El Ministerio de Justicia actuará como Ente Gestor, y el Sistema Integral Plurinacional de Prevención, Atención, Sanción y Erradicación de la Violencia en razón de Género (SIPPASE), dependiente de dicho Ministerio, es el encargado de organizar el sistema de atención integral a las mujeres en situación de violencia y la información de los servicios públicos y privados y llevar un registro único sobre la violencia en razón de género; donde se expedirán los certificados que acrediten no haber cometido agresiones contra las mujeres, para poder optar un cargo público.

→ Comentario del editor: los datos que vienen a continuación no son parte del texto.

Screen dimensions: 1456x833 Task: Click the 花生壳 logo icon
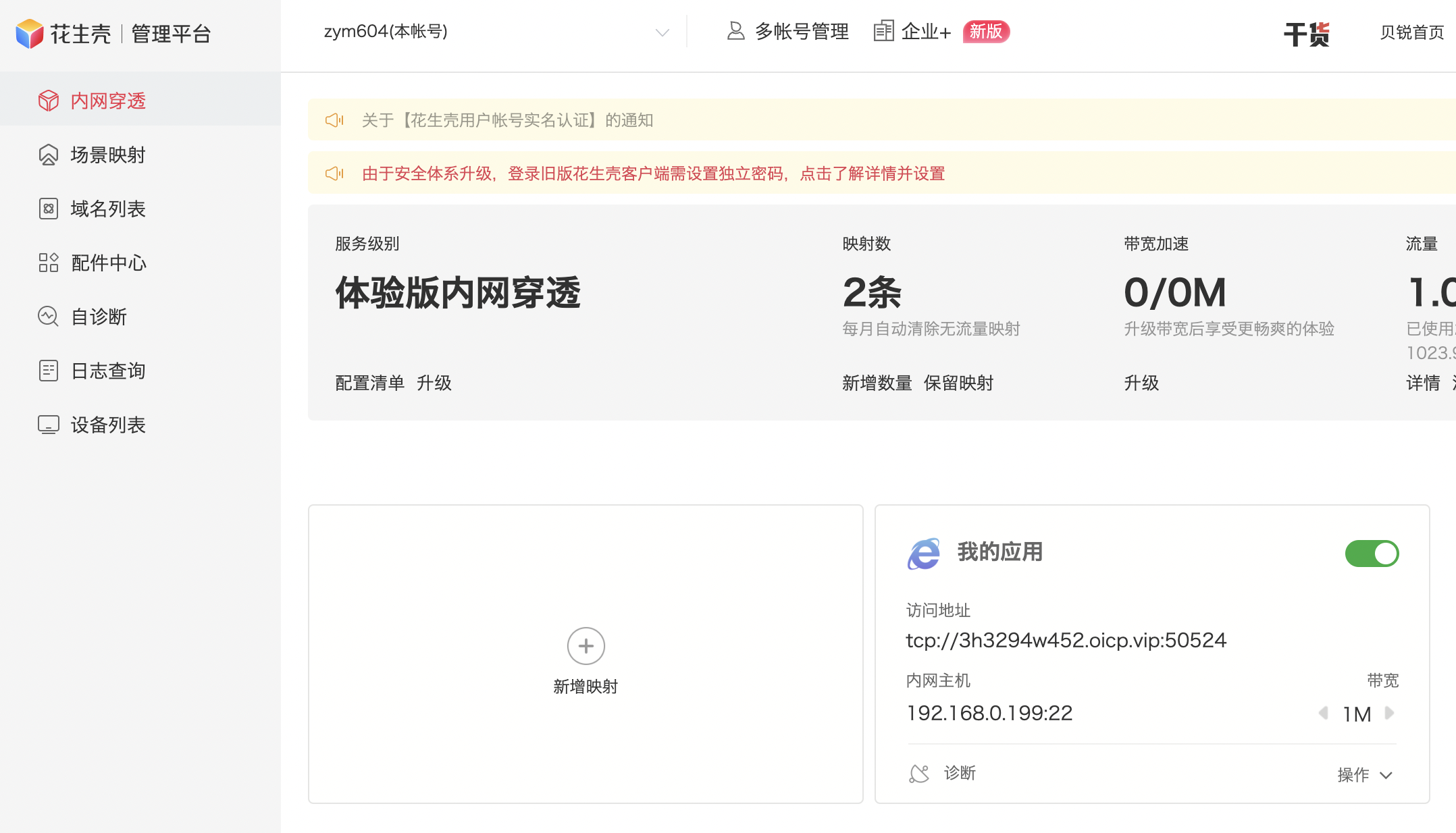pos(30,33)
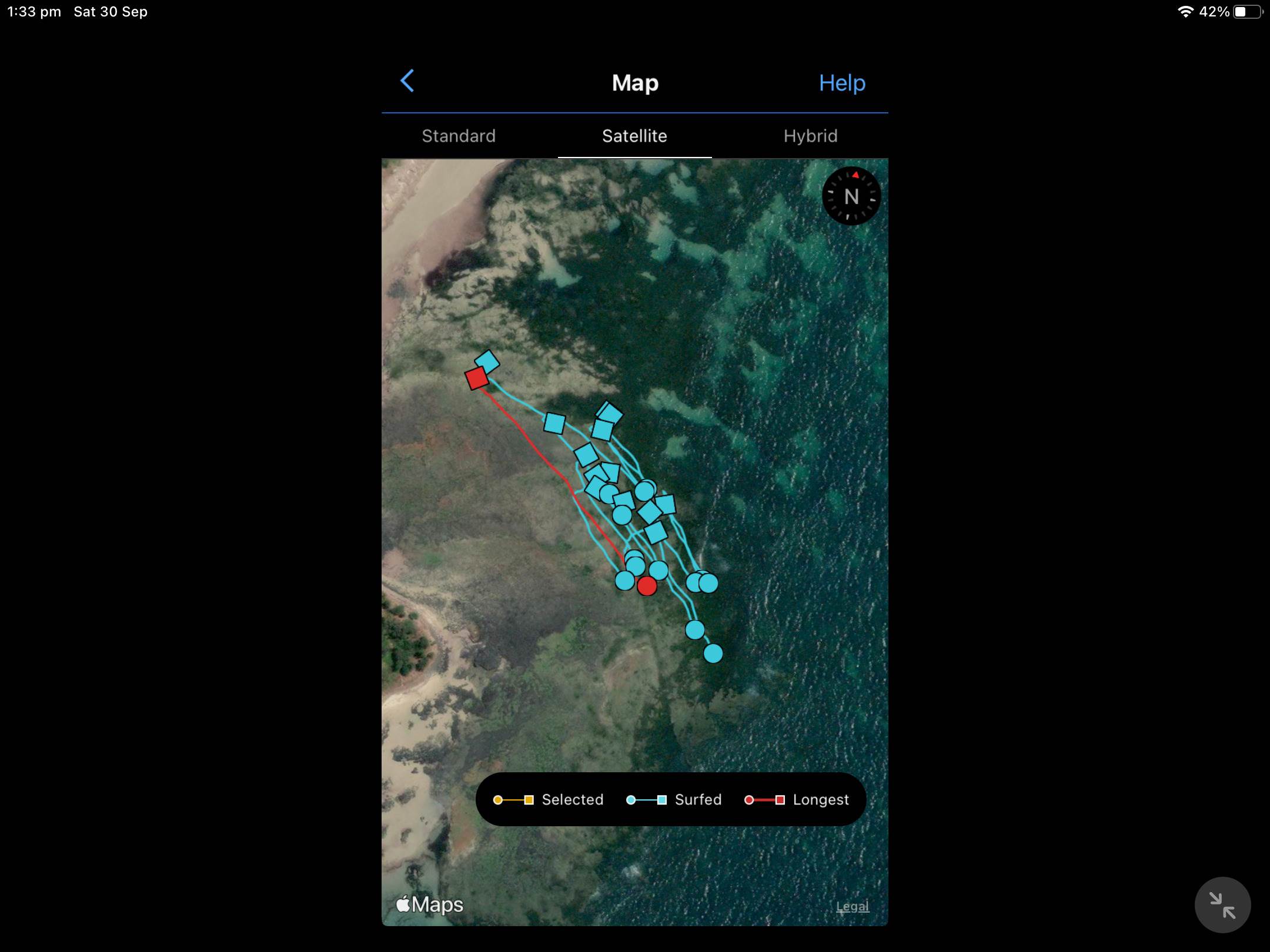Screen dimensions: 1270x952
Task: Click the collapse fullscreen arrows button
Action: point(1222,904)

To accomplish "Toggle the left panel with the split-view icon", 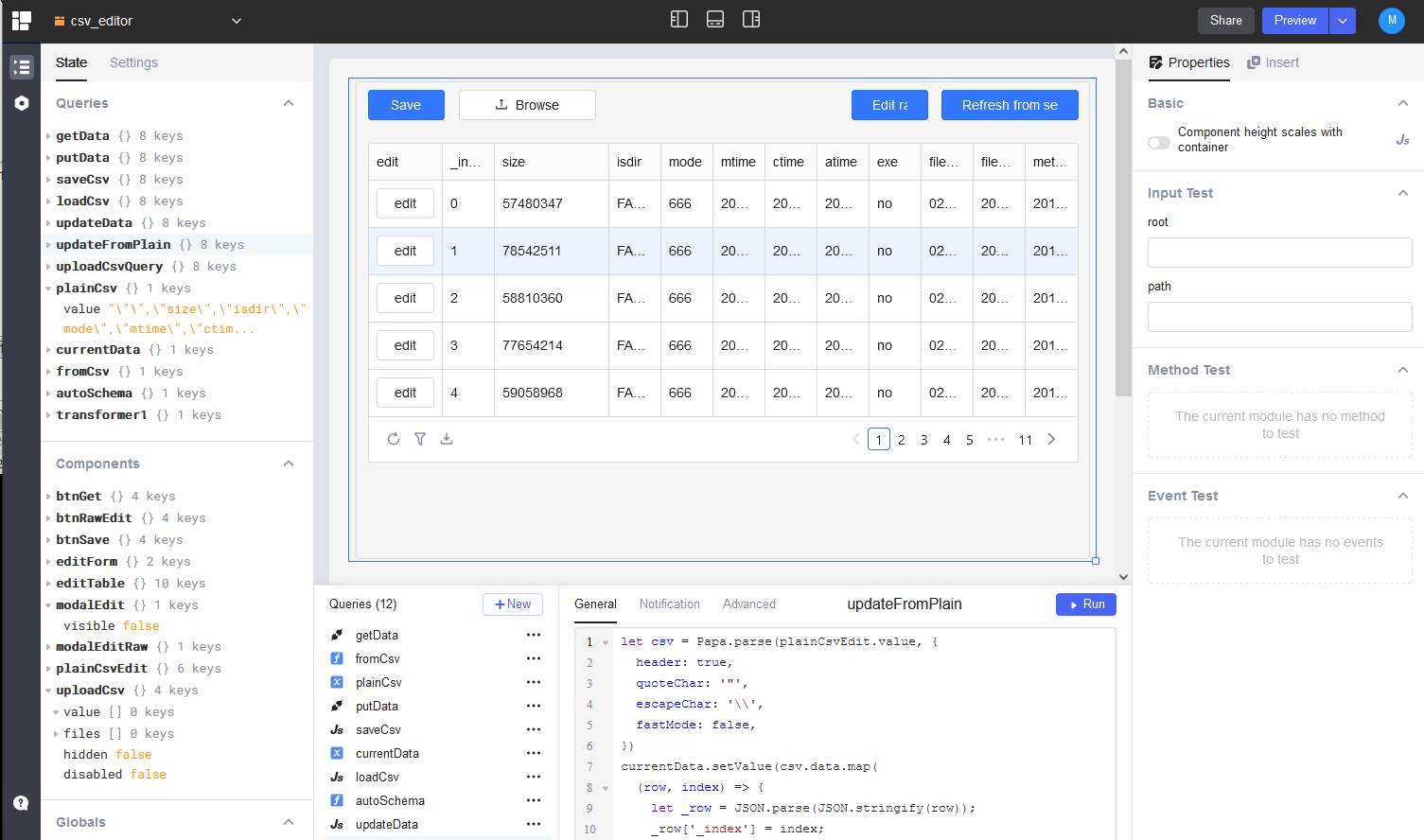I will point(678,18).
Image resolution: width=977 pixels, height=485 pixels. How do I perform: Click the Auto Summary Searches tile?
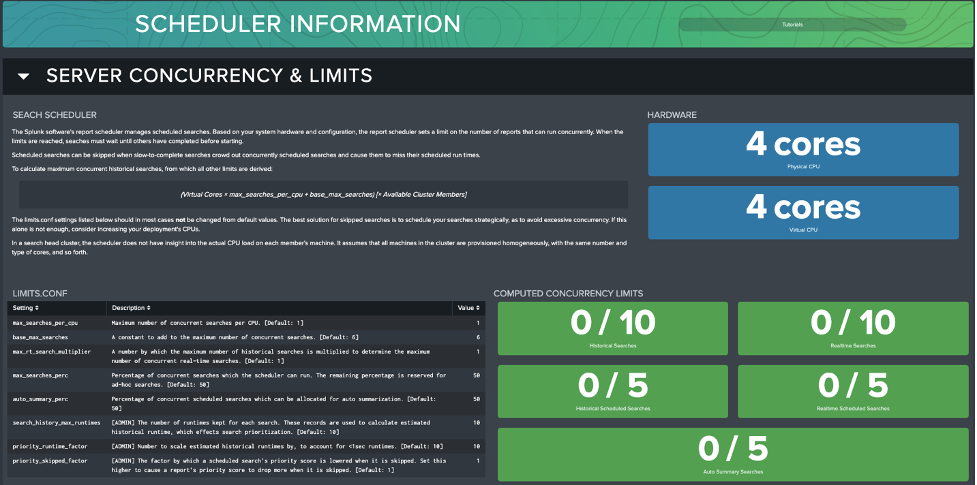click(x=732, y=453)
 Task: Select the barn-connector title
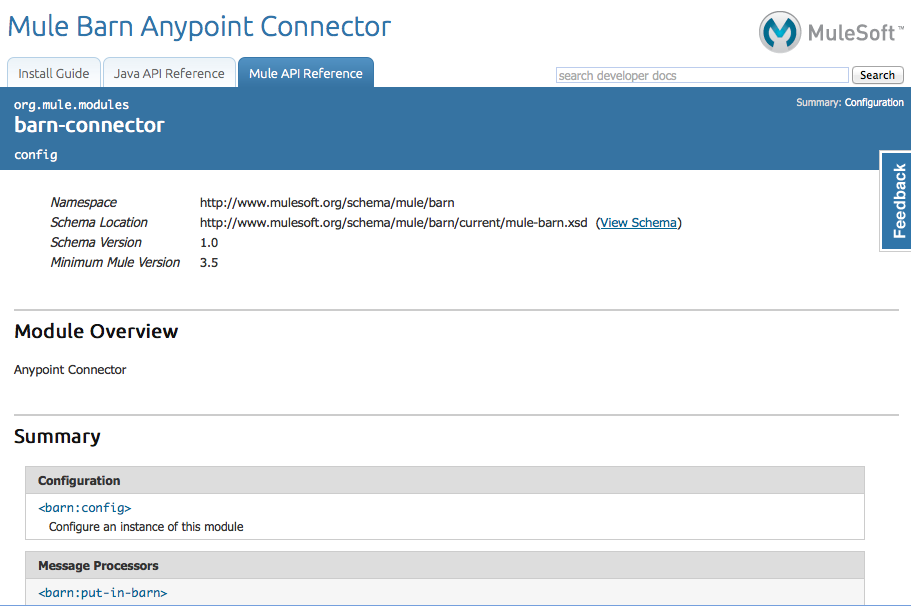[x=88, y=125]
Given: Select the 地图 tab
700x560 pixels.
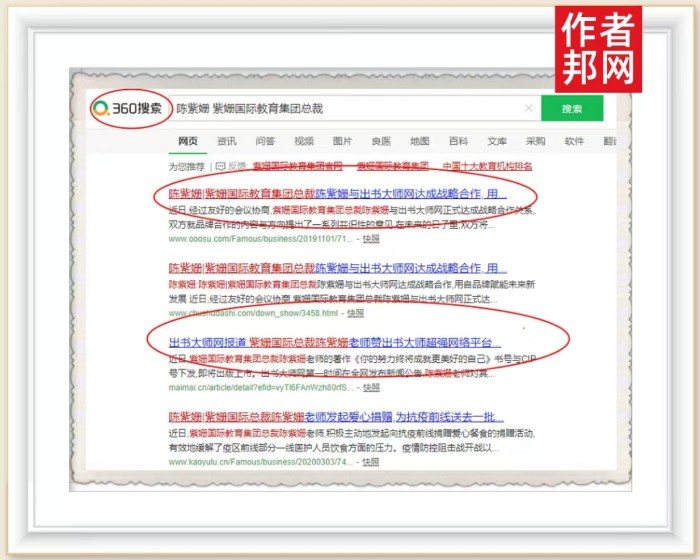Looking at the screenshot, I should coord(420,141).
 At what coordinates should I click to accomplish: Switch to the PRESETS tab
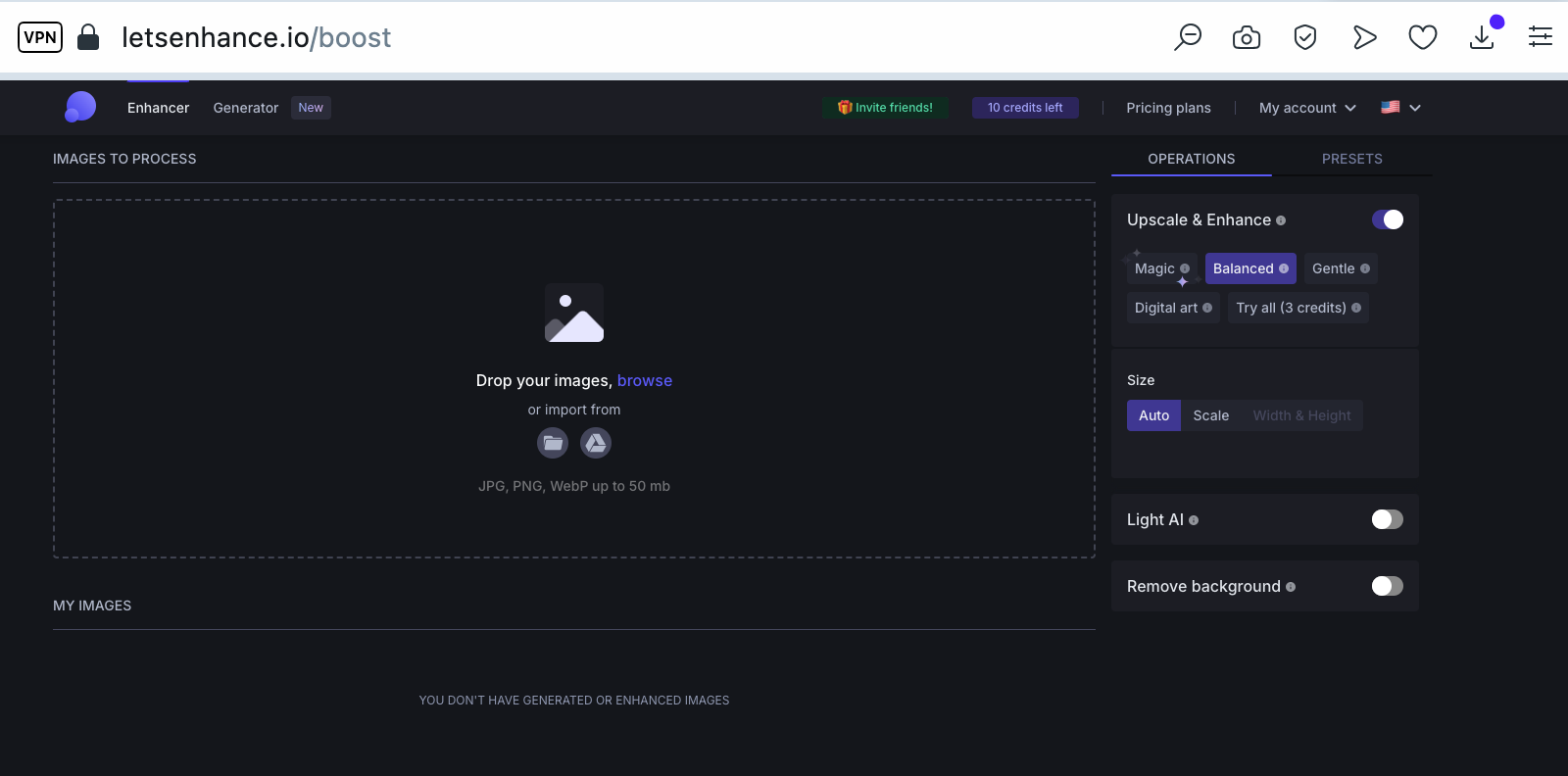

Ahora bien, ¿qué esperamos las mujeres de Bolivia, después de la Ley 346? Desde mi punto de vista queremos: 1) su aplicación inmediata, para lo que debe incorporarse, en el presupuesto adicional del presente año las partidas correspondientes; y en la próxima gestión asignarse en el Presupuesto General de Nación un porcentaje determinado, que cada año pueda ser incrementado de acuerdo con las necesidades del sistema. 2) Que se priorice la prevención en la educación, incorporando programas, desde el ciclo preescolar, para formar seres humanos que se respeten unos con otros, por encima de diferencias de género, inscribiendo la paz en el corazón de cada niño y niña. No importa que en esa tarea se tomen diez o más años; estamos convencidos de que no existe otro camino para erradicar la violencia contra las mujeres, ya que es muy difícil cambiar la conducta de un adulto, aunque lo estamos intentando. No olvidemos que es preciso educar a los niños desde su tierna infancia, en el respeto a los derechos humanos y la cultura de la paz, en la escuela, el hogar y la iglesia, para evitar que en el futuro se llenen las cárceles de adultos agresores. Considerando la desigualdad de fuerza física entre hombres y mujeres, desde el ciclo primario debe complementarse la educación de las niñas y adolescentes con el aprendizaje de defensa personal. 3) Todos los plazos procesales tienen que fijarse específicamente en los reglamentos, y ser fatales, pues no es suficiente que la ley diga “de inmediato”, porque este concepto con frecuencia abarca meses e incluso años. 4) Los jueces y fiscales especializados, que atenderán los diferentes casos sobre violencia contra las mujeres, deben estar debidamente formados en género, derechos humanos y violencia, hasta fines del presente año, de manera que puedan ejercer sus funciones en 2014; y no ocurra que los jueces de materia penal y los mixtos en el área rural sigan atendiendo —por años— las denuncias sobre agresiones contra las mujeres, sin tener la preparación adecuada; caso contrario, no habrá ningún cambio en la justicia. 5) Debe desplegarse una información permanente, a través de los diferentes medios, de manera que no haya una sola mujer en el país que ignore sus derechos y las acciones a seguir en su defensa, cuando sea objeto de violencia.

La intención de este comentario no es abarcar la totalidad de la Ley 346, pues es muy extensa (tiene 100 artículos), sino apenas señalar los temas más importantes que requieren especial atención.